Operationalisierte Psychodynamische Diagnostik
Definition
Die Operationalisierte Psychodynamische Diagnostik, kurz OPD, ist ein Diagnosesystem zur systematischen Erfassung psychischer Störungen aus Sicht der Psychodynamik. Es basiert auf einem Manual, das mehrere Achsen abfragt. Die OPD dient der vertieften Diagnostik, Therapieplanung und Verlaufsevaluation in der psychodynamisch orientierten Psychotherapie.
Hintergrund
Die OPD wurde in den 1990er Jahren von einem interdisziplinären Expertenkreis entwickelt, um psychoanalytische Diagnostik empirisch zu fundieren und systematisieren. Ziel war es, die eher symptomzentrierten Klassifikationssysteme (z. B. ICD-10, DSM-5) um eine psychodynamisch differenzierte Perspektive zu ergänzen.[1]
Seit der Erstveröffentlichung 1996 wurde die OPD mehrfach überarbeitet.
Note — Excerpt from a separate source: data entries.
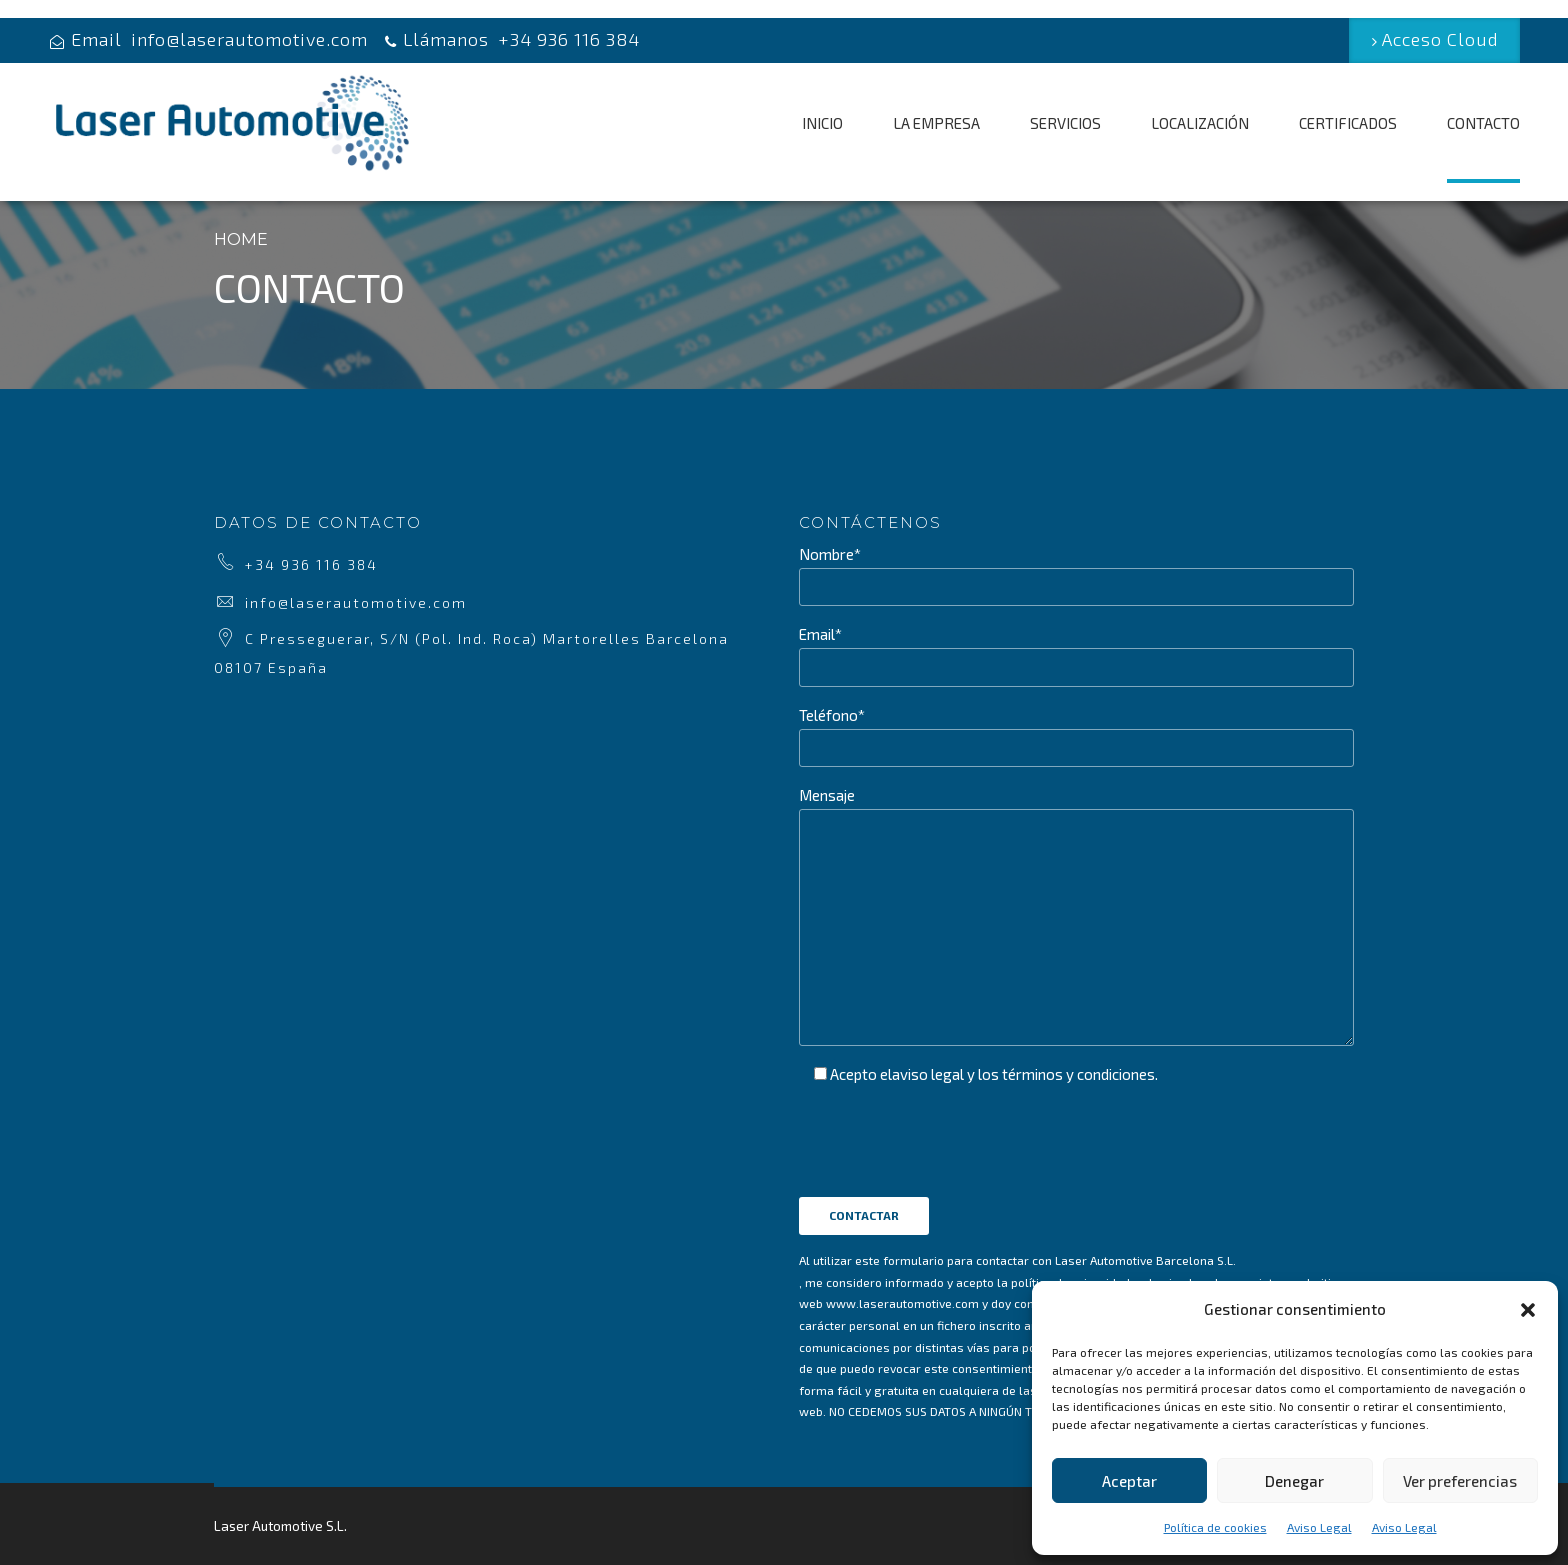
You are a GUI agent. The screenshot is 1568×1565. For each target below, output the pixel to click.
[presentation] (951, 1188)
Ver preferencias (1460, 1481)
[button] (1528, 1310)
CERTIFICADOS (1348, 123)
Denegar (1294, 1481)
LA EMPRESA (936, 123)
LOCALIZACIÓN (1200, 123)
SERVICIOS (1065, 123)
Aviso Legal (1319, 1527)
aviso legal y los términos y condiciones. (1025, 1074)
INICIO (822, 123)
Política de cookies (1215, 1527)
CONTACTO (1483, 123)
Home (241, 239)
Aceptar (1129, 1481)
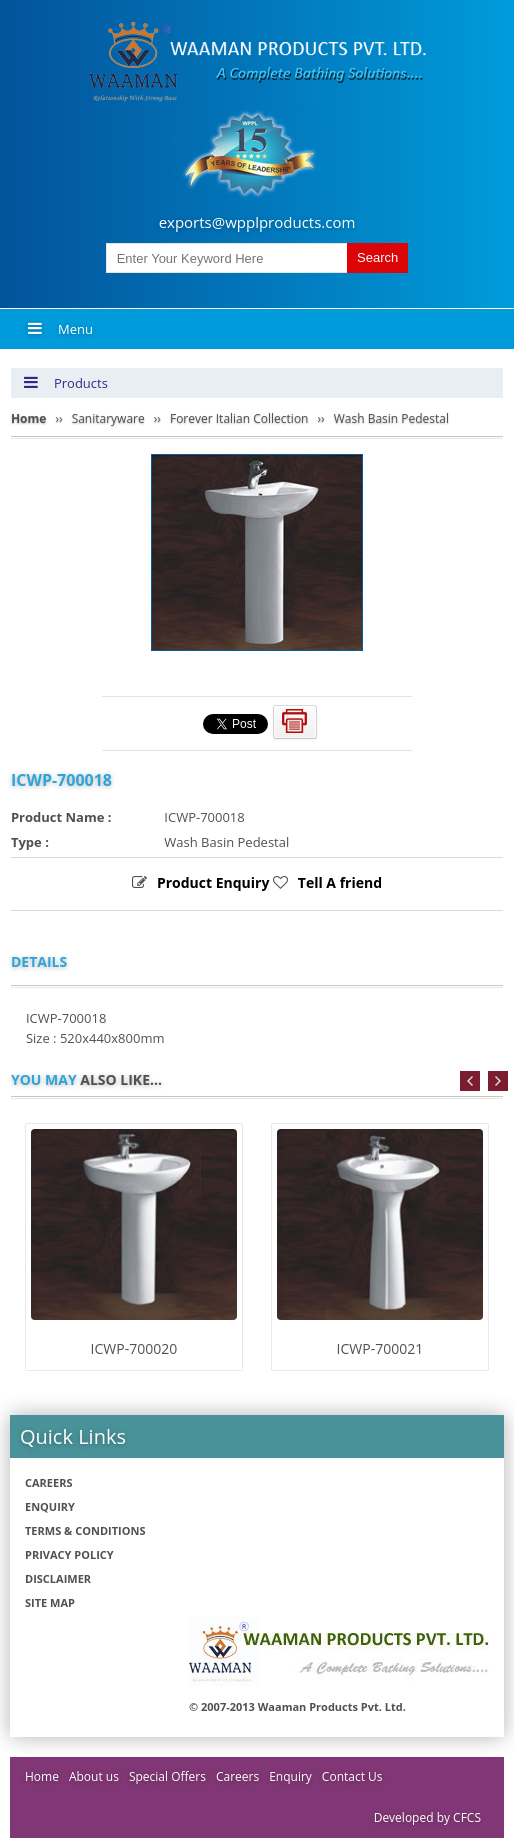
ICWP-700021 (380, 1348)
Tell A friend (340, 882)
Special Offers (167, 1776)
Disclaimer (58, 1578)
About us (94, 1776)
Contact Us (352, 1776)
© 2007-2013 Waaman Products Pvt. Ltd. (297, 1706)
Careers (49, 1482)
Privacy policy (69, 1554)
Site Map (50, 1602)
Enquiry (50, 1506)
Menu (60, 329)
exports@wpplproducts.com (257, 222)
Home (42, 1776)
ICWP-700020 (134, 1348)
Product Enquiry (213, 882)
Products (65, 383)
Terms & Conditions (85, 1530)
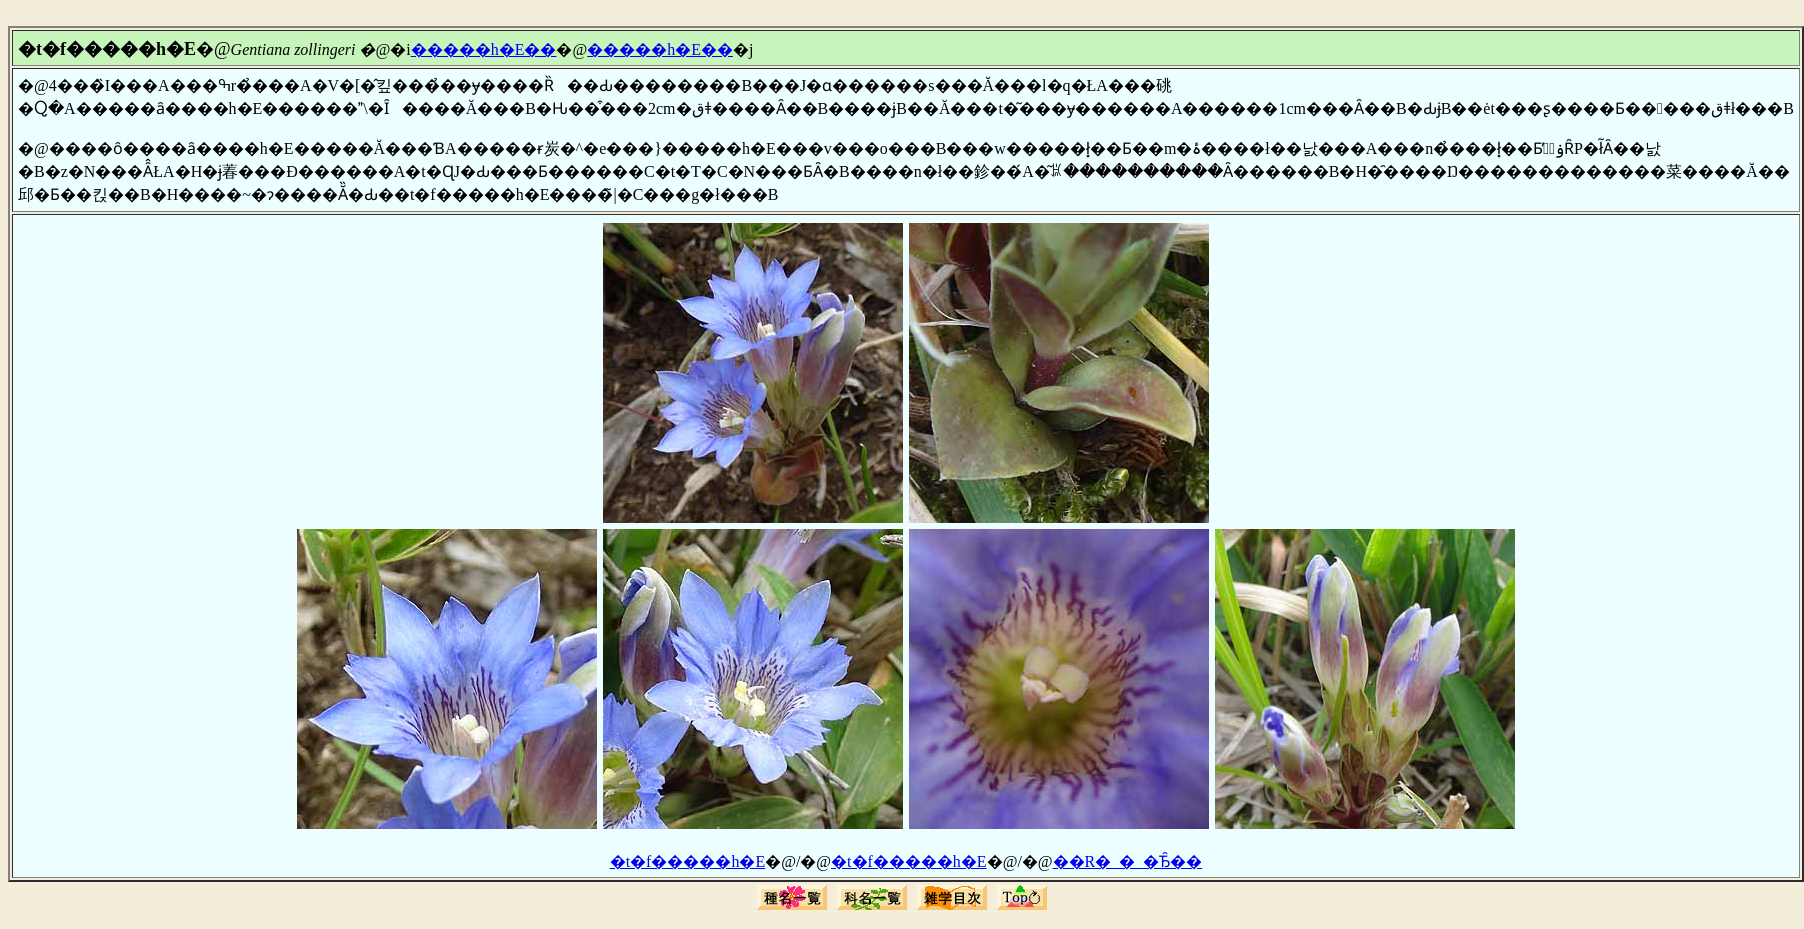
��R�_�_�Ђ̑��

Die aktuell dritte Version (OPD-3) erschien 2023.[2]
Achsenmodell
Das OPD-System besteht aus fünf Achsen, die jeweils unterschiedliche psychodynamisch relevante Dimensionen abbilden:
| Achse | Beschreibung |
|---|---|
| I – Krankheitserleben und Behandlungsvoraussetzungen | erfasst subjektive Theorien zur Erkrankung, Änderungsmotivation und Beziehung zum Behandlungssystem |
| II – Beziehung | analysiert wiederkehrende dysfunktionale Beziehungsmuster (z. B. Nähe-Distanz-Konflikte) sowie Übertragungs- und Gegenübertragungsphänomene[1] |
| III – Psychodynamische Konflikte | erfasst zentrale unbewusste Grundkonflikte, wie z. B. Autonomie vs. Abhängigkeit oder Selbstwertkonflikte[2] |
| IV – Struktur | bewertet die strukturelle Integration der Persönlichkeit, etwa Affektregulation, Selbst- und Objektwahrnehmung oder Bindungsfähigkeit[3] |
| V – Syndromachse | dient der Kompatibilität mit den Klassifikationssystemen ICD-10/DSM-5 und erfasst die psychischen und psychosomatischen Symptome |
Anwendung
Die OPD wird als halbstrukturiertes Interview durchgeführt. Die erhobenen Informationen fließen in ein psychodynamisches Gesamtprofil ein, das insbesondere in der tiefenpsychologisch fundierten Psychotherapie zur Therapieplanung, Antragsstellung (z.B. bei Gutachten) und Therapieverlaufsbeurteilung verwendet wird.[1]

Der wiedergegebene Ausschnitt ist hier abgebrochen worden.